Pest Management Professional magazine (PMP): Roof rats sometimes take a back seat to the Norway rat (Rattus norvegicus), but it is a pest that is increasingly gaining attention, without a doubt. Today, we welcome the roof rat to get the inside scoop.
RR: Thank you for having me.
PMP: Many people are familiar with the Norway rat, which is not from Norway — it was only studied there. Are roof rats associated with a particular country?
RR: We likely originally hail from southeast Asia, whereas the Norway rat likely originated in farther northern parts of Asia. Because we are good at climbing, the trees in southeast Asia were more hospitable to us than the plains of Mongolia, for example.
PMP: Very interesting. Norway rats seem to get the attention, but haven’t you been in North America longer?
RR: Yes, just because we are cuter than the Norway rat, who are filthy sewer-dwelling creatures, they seem to get all the attention! We likely came to the U.S. early in the game. Some believe we were part of the early Virginia settlements in the 1600s. Norway rats didn’t make it here until sometime around the American Revolution, and likely arrived farther north.
PMP: How does a roof rat differ from a Norway rat?
RR: Well, we don’t populate areas as quickly. We occupy areas that are not as close to food sources, and we can lose out to Norway rats when food is scarce. Our tails are longer than Norway rats’ and we have darker fur with a light underbelly. Also, Norway rats are usually bigger than us, and have more blunt snouts. They are good swimmers, and we are not. If you don’t see the rat but see droppings, Norway rat droppings have rounded ends. Our droppings are pointed.
PMP: Which is more of a challenge for the technician?
RR: Norway rats can have huge populations, so they can be a challenge. But we are stealthier and can be more challenging.
PMP: What scares you about pest management?
RR: It’s not the bait and it’s not the traps. The biggest concern is the trained technician who has a keen eye for detail, takes time to understand where we are located, and only then employs one or more control measures. A good technician also manages customer expectations, but explains rodent control is not instantaneous. We can’t compete with that.

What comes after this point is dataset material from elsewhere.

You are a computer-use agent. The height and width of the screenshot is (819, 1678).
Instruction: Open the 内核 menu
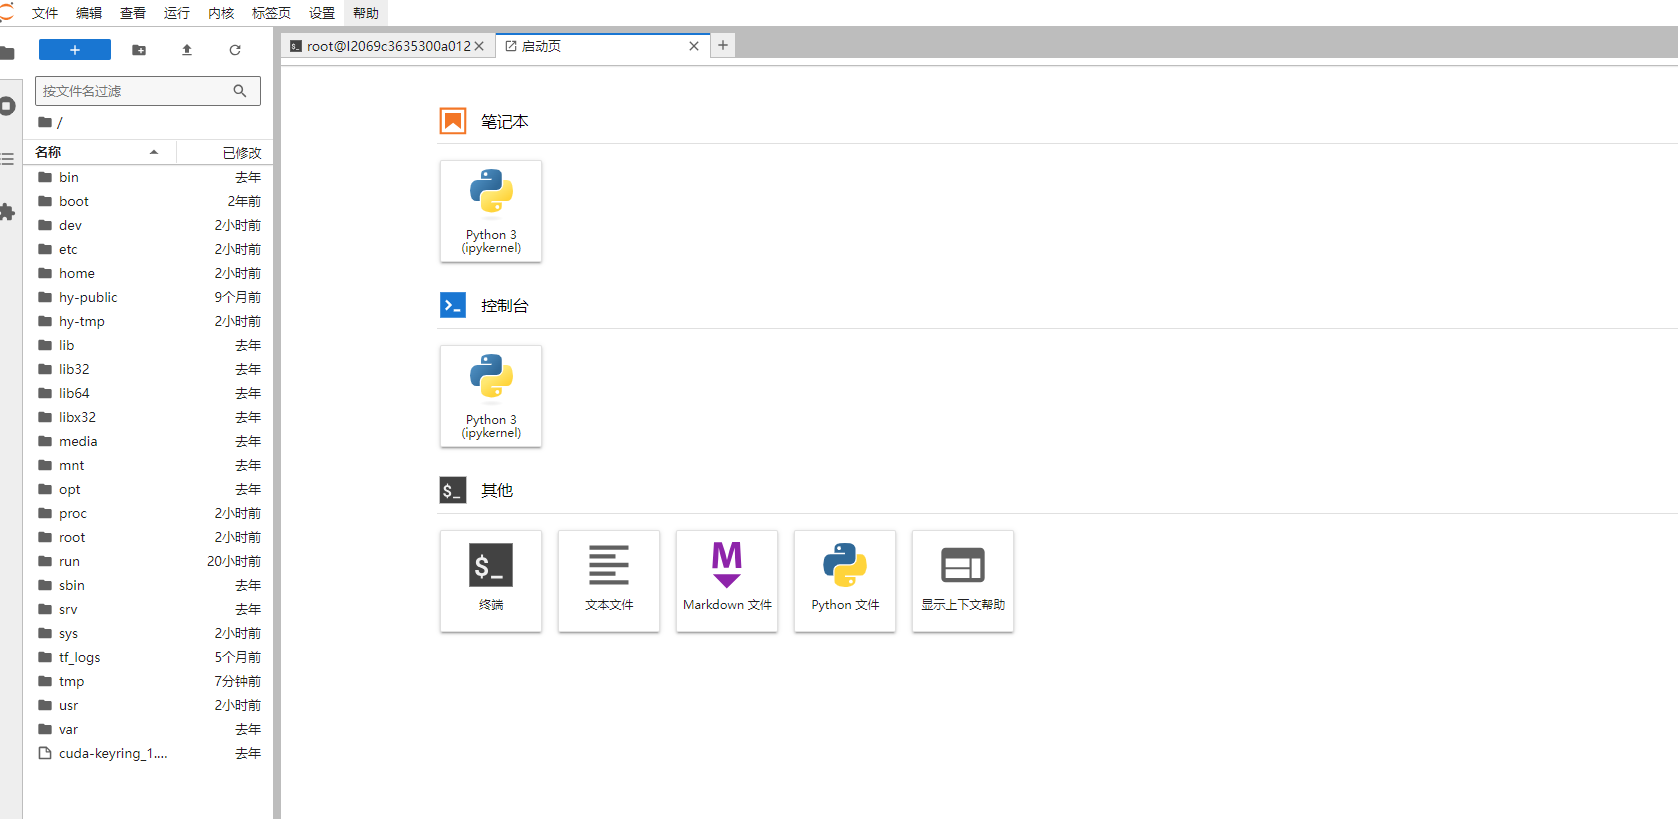coord(221,13)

PMP: So, technicians who just place bait without inspection are…
RR: Wasting their time and the time of their customers. Baits and traps are tools, but are not the solution by themselves.
PMP: We know Norway rats are in most areas of North America. What about roof rats?

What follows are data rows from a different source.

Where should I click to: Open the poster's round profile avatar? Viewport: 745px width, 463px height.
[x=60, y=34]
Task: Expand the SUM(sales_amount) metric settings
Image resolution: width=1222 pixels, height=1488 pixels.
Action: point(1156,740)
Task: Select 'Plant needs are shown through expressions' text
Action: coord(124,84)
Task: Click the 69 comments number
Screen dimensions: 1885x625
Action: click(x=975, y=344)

RR: In recent years, we have expanded our turf from coastal and very warm areas, to interior and cooler areas of the continent.
PMP: Is that because of climate change?
RR: No. It is because of food availability and opportunities to move about — being largely aided by humans. We also really like areas where humans have planted fruit trees in their yards. Abundant food that is less accessible to Norway rats is a good thing for us.

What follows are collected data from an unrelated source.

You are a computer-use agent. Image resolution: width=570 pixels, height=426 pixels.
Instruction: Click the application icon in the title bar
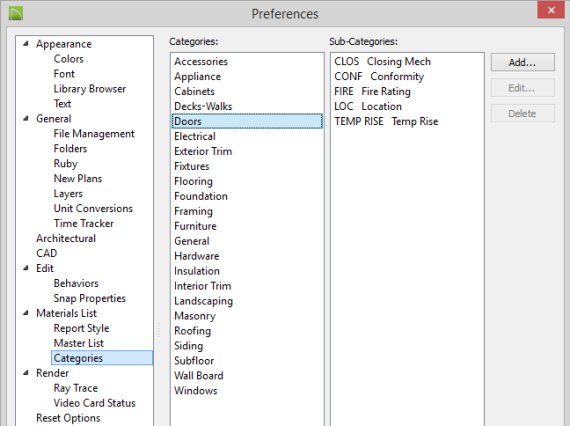coord(16,13)
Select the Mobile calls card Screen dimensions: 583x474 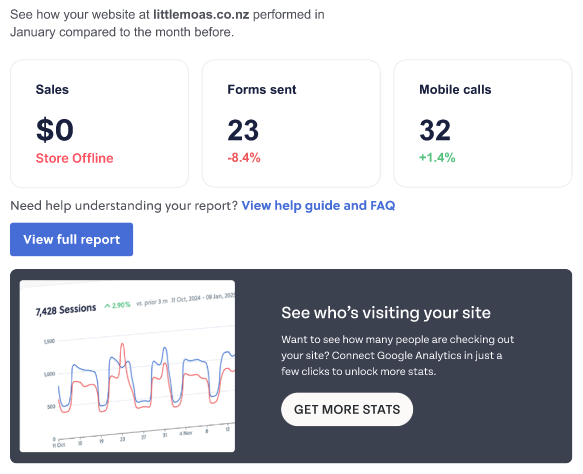(483, 123)
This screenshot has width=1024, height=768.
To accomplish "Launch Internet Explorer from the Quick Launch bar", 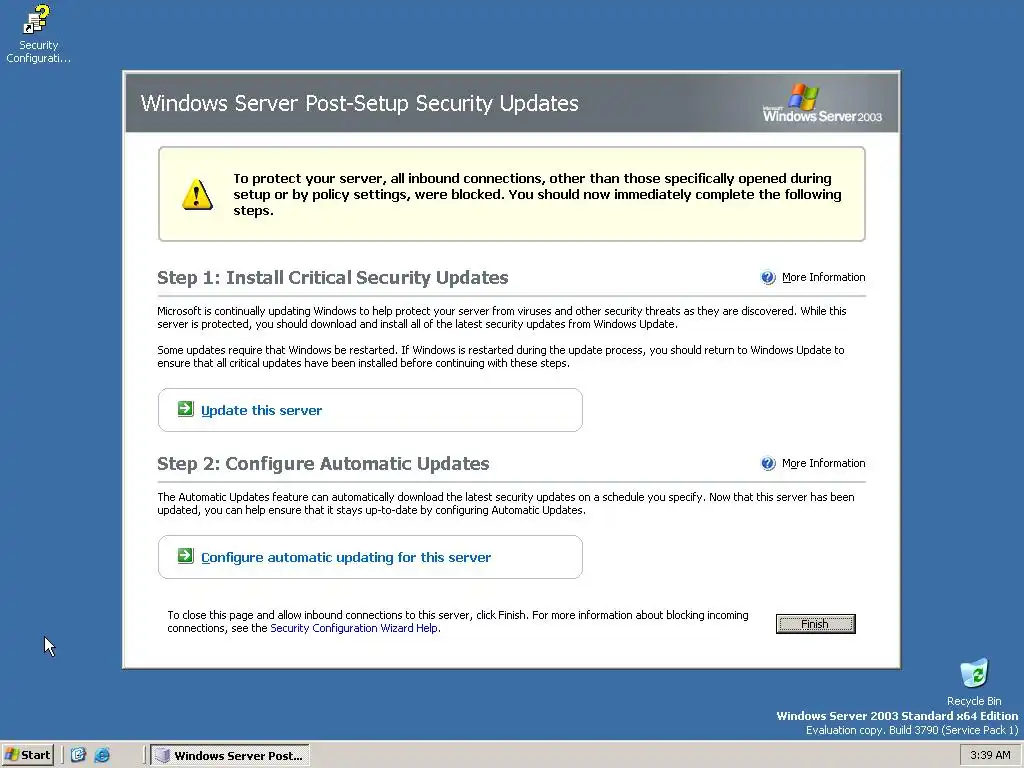I will 103,755.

PMP: Do you see continued success for roof rats?
RR: If we have adequate food, water and shelter, we will continue to share the table with humans. After all, “commensal” really means “share the table,” and humans leaving adequate food for us allows us to share their tables.
PMP: You have been a wealth of knowledge. What parting words do you have for the trained technician?
RR: Keep up with the latest tools, and use your experience with those tools.
PMP: Isn’t that sort of tipping your hand to defeat you?
RR: While you might control a few of us, we’ve been established for hundreds of years in North America. We’ll be here for a long time to come.
PMP: Thank you for your time.
RR: My pleasure. And when you get a rat call, don’t just look down. Look up, too.